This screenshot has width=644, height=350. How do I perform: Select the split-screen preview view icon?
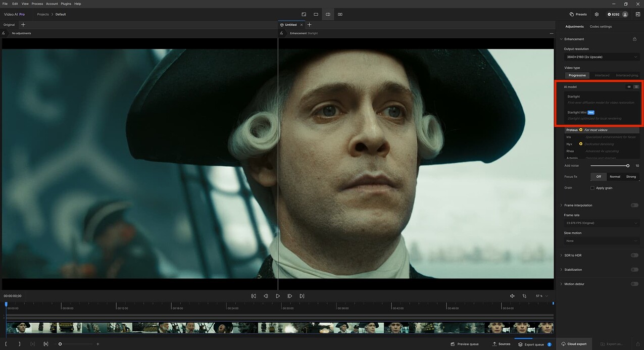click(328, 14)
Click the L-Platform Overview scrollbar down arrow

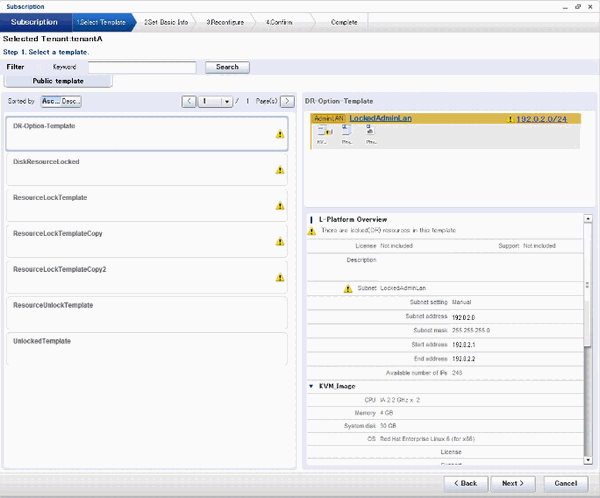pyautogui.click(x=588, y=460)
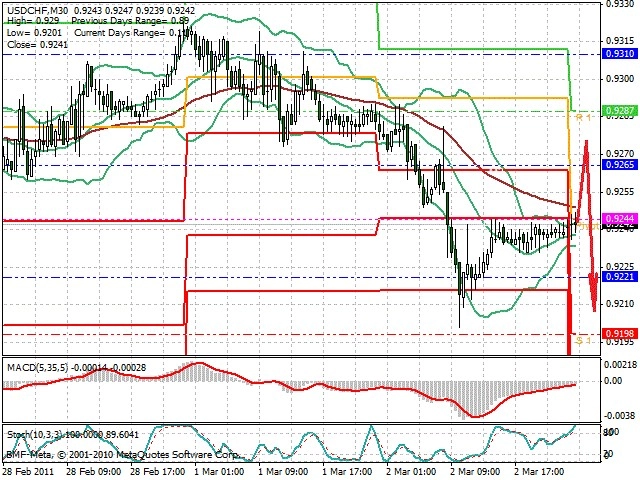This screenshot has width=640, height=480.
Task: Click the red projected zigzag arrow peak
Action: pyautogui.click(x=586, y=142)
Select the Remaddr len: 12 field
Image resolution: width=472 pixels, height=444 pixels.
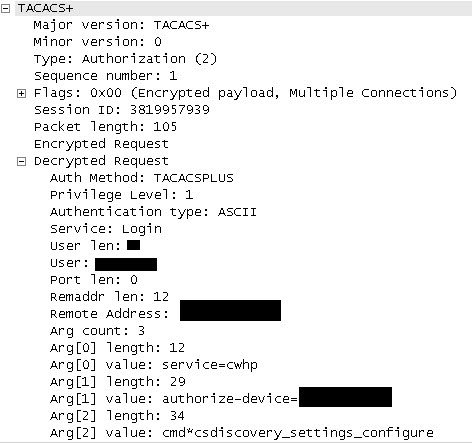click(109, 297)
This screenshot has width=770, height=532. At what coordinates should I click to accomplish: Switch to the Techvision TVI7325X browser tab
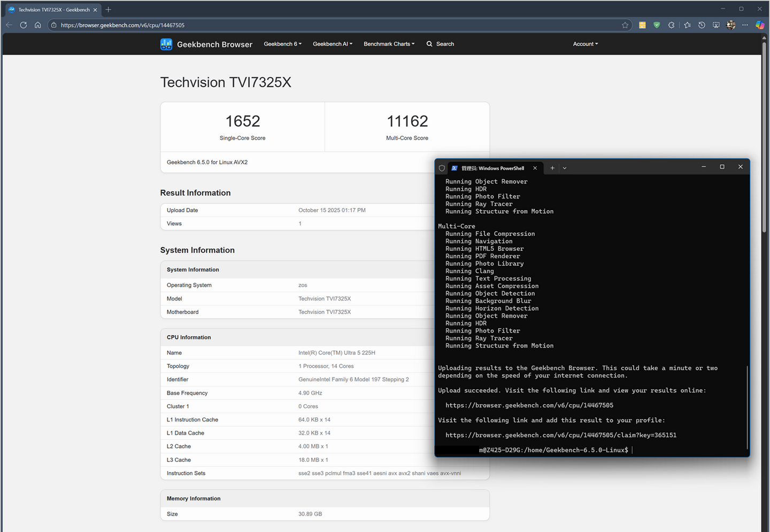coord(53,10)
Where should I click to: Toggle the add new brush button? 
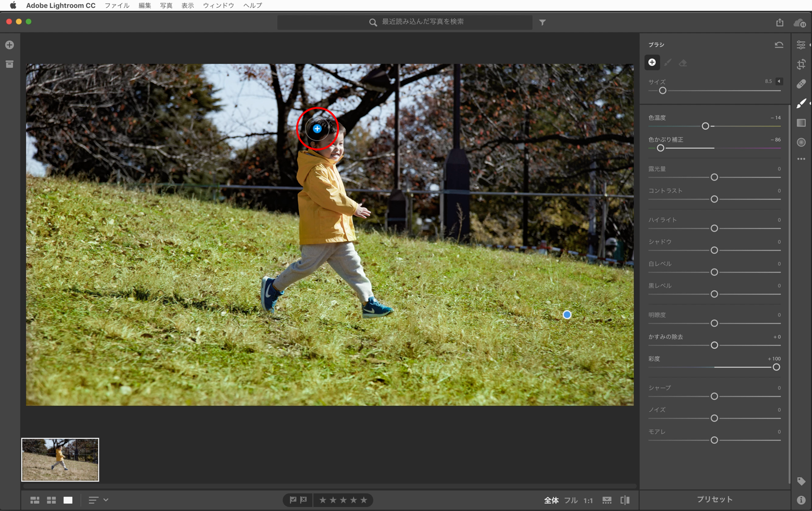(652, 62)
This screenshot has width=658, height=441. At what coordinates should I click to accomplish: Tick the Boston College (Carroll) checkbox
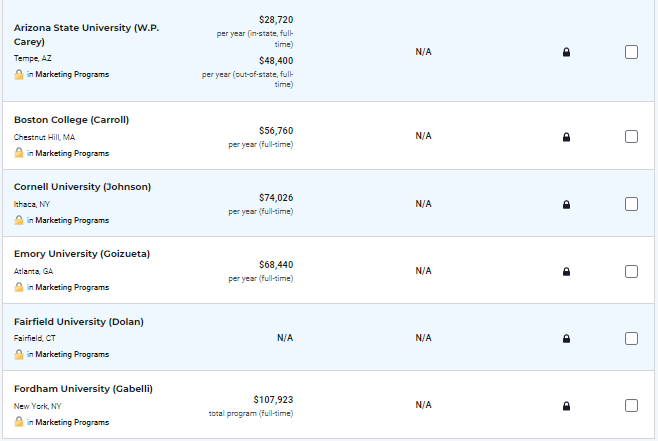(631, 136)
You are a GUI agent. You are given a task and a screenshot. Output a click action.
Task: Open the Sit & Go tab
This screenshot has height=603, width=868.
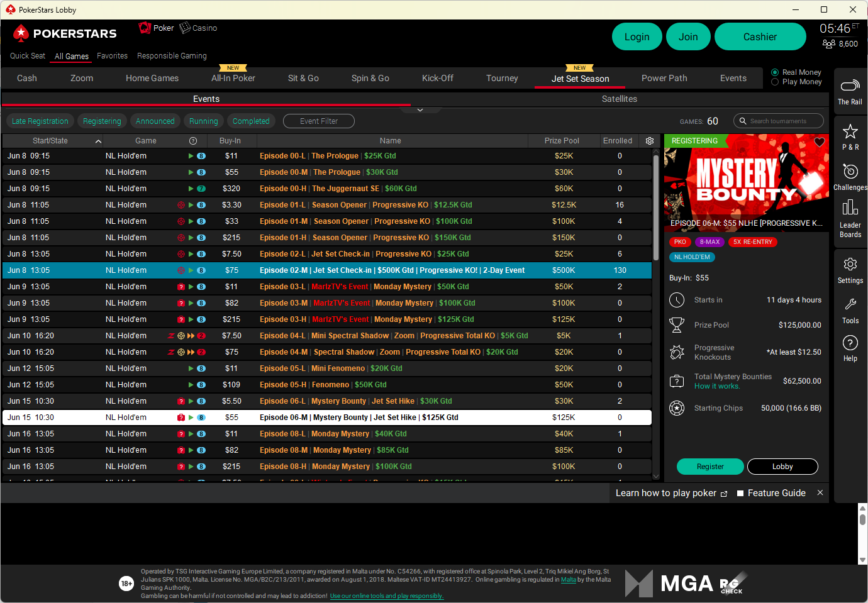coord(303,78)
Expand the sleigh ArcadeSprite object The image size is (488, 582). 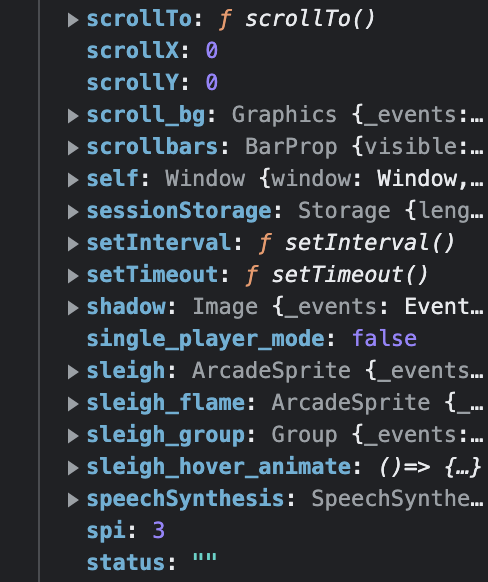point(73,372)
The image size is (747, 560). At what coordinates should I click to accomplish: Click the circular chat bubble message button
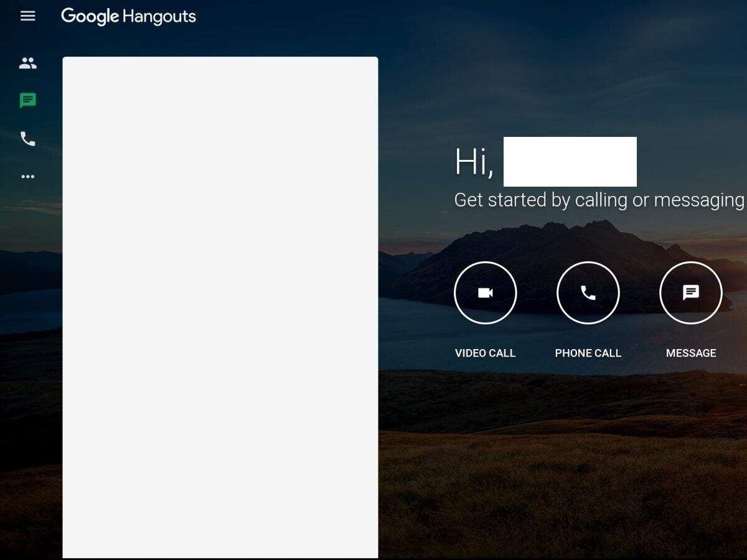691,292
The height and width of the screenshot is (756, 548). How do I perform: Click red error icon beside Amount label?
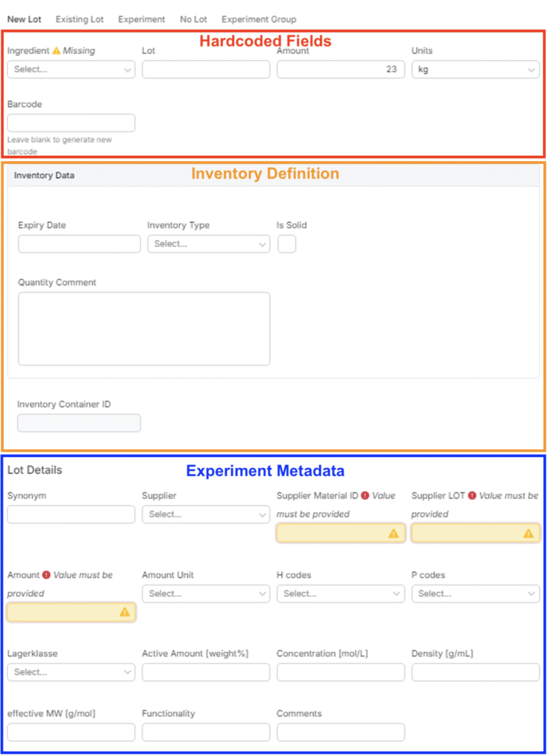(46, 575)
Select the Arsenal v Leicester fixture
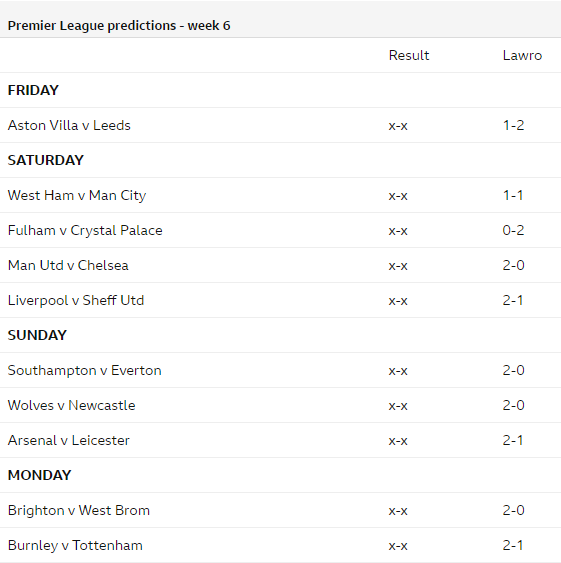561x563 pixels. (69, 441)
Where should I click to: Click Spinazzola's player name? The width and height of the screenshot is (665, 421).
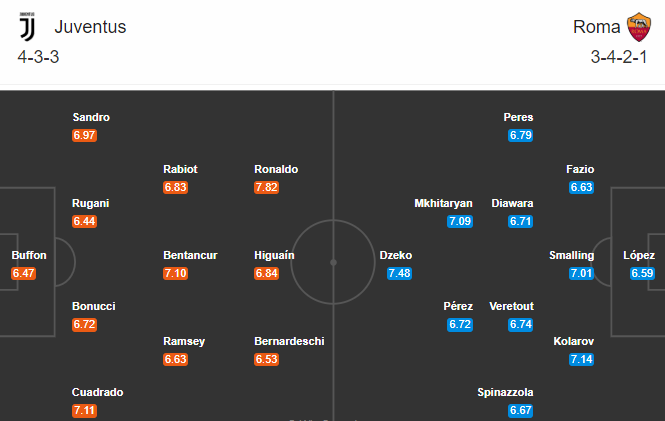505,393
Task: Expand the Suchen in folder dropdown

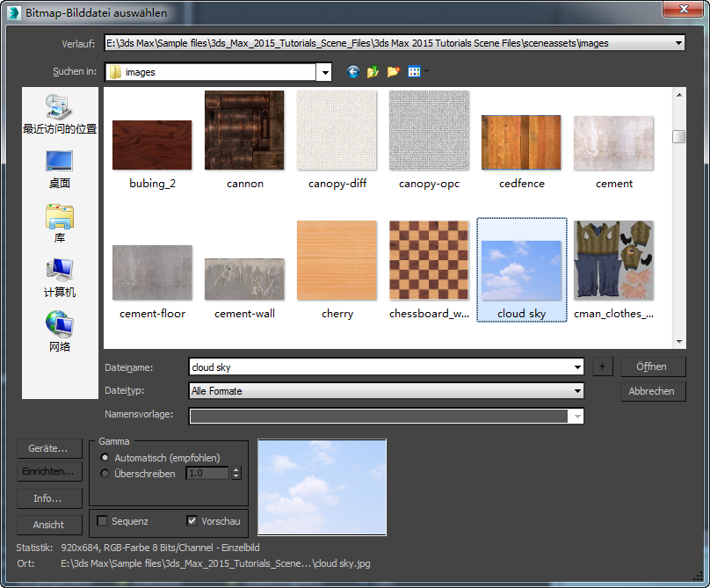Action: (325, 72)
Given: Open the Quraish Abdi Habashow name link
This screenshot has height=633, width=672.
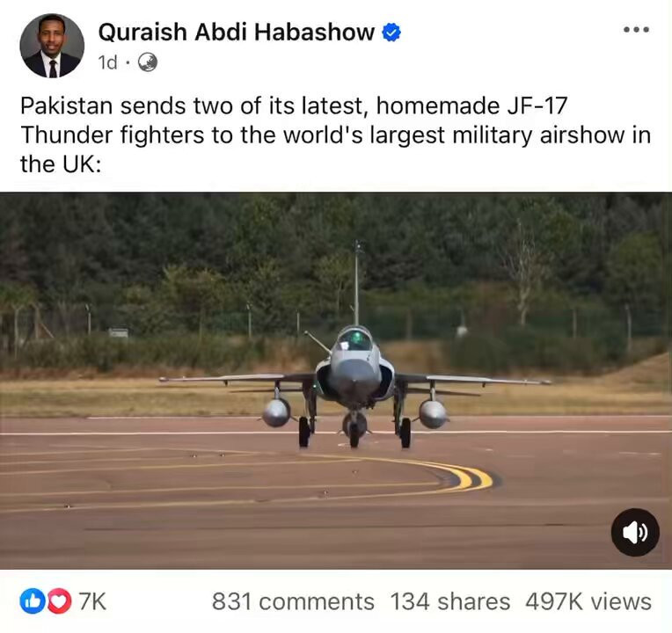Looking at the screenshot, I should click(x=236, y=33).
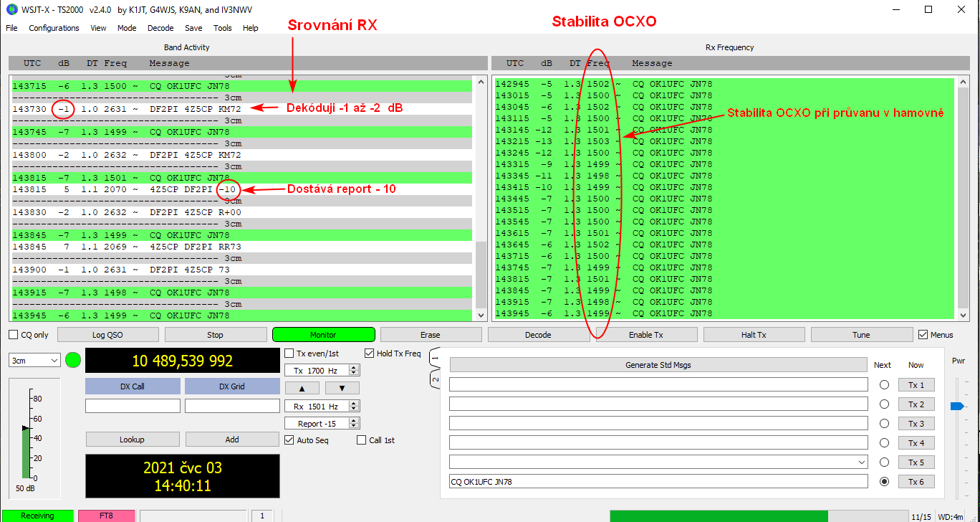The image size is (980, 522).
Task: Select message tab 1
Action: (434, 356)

————————

TASK DIRECTIONS:
All lines above from the one containing "Click the L-Platform" up to and including the one containing "Task: Open the Sit & Go tab" are to be set down exactly, and nothing else. Leave images out.

ANSWER FOR THE TASK:
Click the L-Platform Overview scrollbar down arrow

pyautogui.click(x=588, y=460)
This screenshot has width=640, height=480.
Task: Click the red projected zigzag arrow peak
Action: pyautogui.click(x=586, y=142)
Select the Remaddr len: 12 field
Image resolution: width=472 pixels, height=444 pixels.
click(109, 297)
This screenshot has width=770, height=532. At what coordinates should I click to accomplish: Switch to the Techvision TVI7325X browser tab
coord(53,10)
Where should I click to: Toggle the add new brush button? 
(652, 62)
This screenshot has width=658, height=441. At what coordinates should I click to accomplish: Tick the Boston College (Carroll) checkbox
(631, 136)
You are a GUI agent. You are given a task and a screenshot. Output a click action.
Task: Open the Sit & Go tab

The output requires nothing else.